(AUSGANGSMATERIAL)
:::::

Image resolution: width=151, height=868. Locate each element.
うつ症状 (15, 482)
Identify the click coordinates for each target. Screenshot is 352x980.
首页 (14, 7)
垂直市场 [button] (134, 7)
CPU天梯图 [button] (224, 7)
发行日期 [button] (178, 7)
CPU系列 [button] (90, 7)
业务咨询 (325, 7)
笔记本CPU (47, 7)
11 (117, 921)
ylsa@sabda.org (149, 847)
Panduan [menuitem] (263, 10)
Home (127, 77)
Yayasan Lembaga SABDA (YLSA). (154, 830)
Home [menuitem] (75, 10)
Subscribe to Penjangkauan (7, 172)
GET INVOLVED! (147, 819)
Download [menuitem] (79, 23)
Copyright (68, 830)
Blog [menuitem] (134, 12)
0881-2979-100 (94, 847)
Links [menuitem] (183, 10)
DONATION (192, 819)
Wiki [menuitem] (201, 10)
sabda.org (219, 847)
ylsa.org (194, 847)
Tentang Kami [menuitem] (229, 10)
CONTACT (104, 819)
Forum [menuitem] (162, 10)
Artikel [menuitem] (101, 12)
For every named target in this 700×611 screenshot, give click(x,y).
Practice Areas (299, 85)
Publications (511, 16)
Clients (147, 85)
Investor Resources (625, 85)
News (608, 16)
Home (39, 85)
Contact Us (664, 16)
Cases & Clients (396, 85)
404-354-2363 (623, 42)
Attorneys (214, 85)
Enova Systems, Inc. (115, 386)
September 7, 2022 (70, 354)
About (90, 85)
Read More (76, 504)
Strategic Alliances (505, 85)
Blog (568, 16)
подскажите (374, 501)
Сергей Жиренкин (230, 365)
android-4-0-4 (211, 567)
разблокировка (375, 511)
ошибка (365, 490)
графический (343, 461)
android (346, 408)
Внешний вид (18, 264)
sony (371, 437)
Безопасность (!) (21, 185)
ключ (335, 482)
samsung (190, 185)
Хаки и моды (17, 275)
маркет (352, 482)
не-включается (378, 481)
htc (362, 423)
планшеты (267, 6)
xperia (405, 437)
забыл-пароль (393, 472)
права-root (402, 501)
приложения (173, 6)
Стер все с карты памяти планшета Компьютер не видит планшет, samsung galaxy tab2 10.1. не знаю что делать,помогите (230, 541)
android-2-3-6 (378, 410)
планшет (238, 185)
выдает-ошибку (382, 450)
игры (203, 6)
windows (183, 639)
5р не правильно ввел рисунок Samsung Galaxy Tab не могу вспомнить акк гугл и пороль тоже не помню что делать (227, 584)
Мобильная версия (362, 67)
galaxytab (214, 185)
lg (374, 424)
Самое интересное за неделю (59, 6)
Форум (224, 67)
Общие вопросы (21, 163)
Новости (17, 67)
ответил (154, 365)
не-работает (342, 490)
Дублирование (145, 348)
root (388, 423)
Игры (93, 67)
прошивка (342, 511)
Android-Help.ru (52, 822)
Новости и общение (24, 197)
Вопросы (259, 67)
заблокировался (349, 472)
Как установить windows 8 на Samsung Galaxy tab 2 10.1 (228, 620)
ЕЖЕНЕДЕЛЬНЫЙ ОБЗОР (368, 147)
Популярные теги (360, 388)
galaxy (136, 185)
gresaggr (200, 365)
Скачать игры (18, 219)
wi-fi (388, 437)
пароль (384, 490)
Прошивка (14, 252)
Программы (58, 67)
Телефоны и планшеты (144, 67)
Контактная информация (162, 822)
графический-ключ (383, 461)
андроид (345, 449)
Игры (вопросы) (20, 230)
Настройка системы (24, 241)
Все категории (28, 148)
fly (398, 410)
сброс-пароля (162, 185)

:::::

(ZIEL DER AUFGABE) Zitieren Sie sämtliche Datensätze oben Zeile für Zeile und ohne jede Änderung.

(LÖSUNG)
Image resolution: width=151, height=868. Locate each element.
うつ症状 (15, 482)
Identify the click coordinates for each target. Screenshot is 352x980.
首页 (14, 7)
垂直市场 [button] (134, 7)
CPU天梯图 [button] (224, 7)
发行日期 [button] (178, 7)
CPU系列 [button] (90, 7)
业务咨询 (325, 7)
笔记本CPU (47, 7)
11 (117, 921)
ylsa@sabda.org (149, 847)
Panduan [menuitem] (263, 10)
Home (127, 77)
Yayasan Lembaga SABDA (YLSA). (154, 830)
Home [menuitem] (75, 10)
Subscribe to Penjangkauan (7, 172)
GET INVOLVED! (147, 819)
Download [menuitem] (79, 23)
Copyright (68, 830)
Blog [menuitem] (134, 12)
0881-2979-100 (94, 847)
Links [menuitem] (183, 10)
DONATION (192, 819)
Wiki [menuitem] (201, 10)
sabda.org (219, 847)
ylsa.org (194, 847)
Tentang Kami [menuitem] (229, 10)
CONTACT (104, 819)
Forum [menuitem] (162, 10)
Artikel [menuitem] (101, 12)
For every named target in this 700×611 screenshot, give click(x,y).
Practice Areas (299, 85)
Publications (511, 16)
Clients (147, 85)
Investor Resources (625, 85)
News (608, 16)
Home (39, 85)
Contact Us (664, 16)
Cases & Clients (396, 85)
404-354-2363 (623, 42)
Attorneys (214, 85)
Enova Systems, Inc. (115, 386)
September 7, 2022 (70, 354)
About (90, 85)
Read More (76, 504)
Strategic Alliances (505, 85)
Blog (568, 16)
подскажите (374, 501)
Сергей Жиренкин (230, 365)
android-4-0-4 (211, 567)
разблокировка (375, 511)
ошибка (365, 490)
графический (343, 461)
android (346, 408)
Внешний вид (18, 264)
sony (371, 437)
Безопасность (!) (21, 185)
ключ (335, 482)
samsung (190, 185)
Хаки и моды (17, 275)
маркет (352, 482)
не-включается (378, 481)
htc (362, 423)
планшеты (267, 6)
xperia (405, 437)
забыл-пароль (393, 472)
права-root (402, 501)
приложения (173, 6)
Стер все с карты памяти планшета Компьютер не видит планшет, samsung galaxy tab2 10.1. не знаю что делать,помогите (230, 541)
android-2-3-6 (378, 410)
планшет (238, 185)
выдает-ошибку (382, 450)
игры (203, 6)
windows (183, 639)
5р не правильно ввел рисунок Samsung Galaxy Tab не могу вспомнить акк гугл и пороль тоже не помню что делать (227, 584)
Мобильная версия (362, 67)
galaxytab (214, 185)
lg (374, 424)
Самое интересное за неделю (59, 6)
Форум (224, 67)
Общие вопросы (21, 163)
Новости (17, 67)
ответил (154, 365)
не-работает (342, 490)
Дублирование (145, 348)
root (388, 423)
Игры (93, 67)
прошивка (342, 511)
Android-Help.ru (52, 822)
Новости и общение (24, 197)
Вопросы (259, 67)
заблокировался (349, 472)
Как установить windows 8 на Samsung Galaxy tab 2 10.1 (228, 620)
ЕЖЕНЕДЕЛЬНЫЙ ОБЗОР (368, 147)
Популярные теги (360, 388)
galaxy (136, 185)
gresaggr (200, 365)
Скачать игры (18, 219)
wi-fi (388, 437)
пароль (384, 490)
Прошивка (14, 252)
Программы (58, 67)
Телефоны и планшеты (144, 67)
Контактная информация (162, 822)
графический-ключ (383, 461)
андроид (345, 449)
Игры (вопросы) (20, 230)
Настройка системы (24, 241)
Все категории (28, 148)
fly (398, 410)
сброс-пароля (162, 185)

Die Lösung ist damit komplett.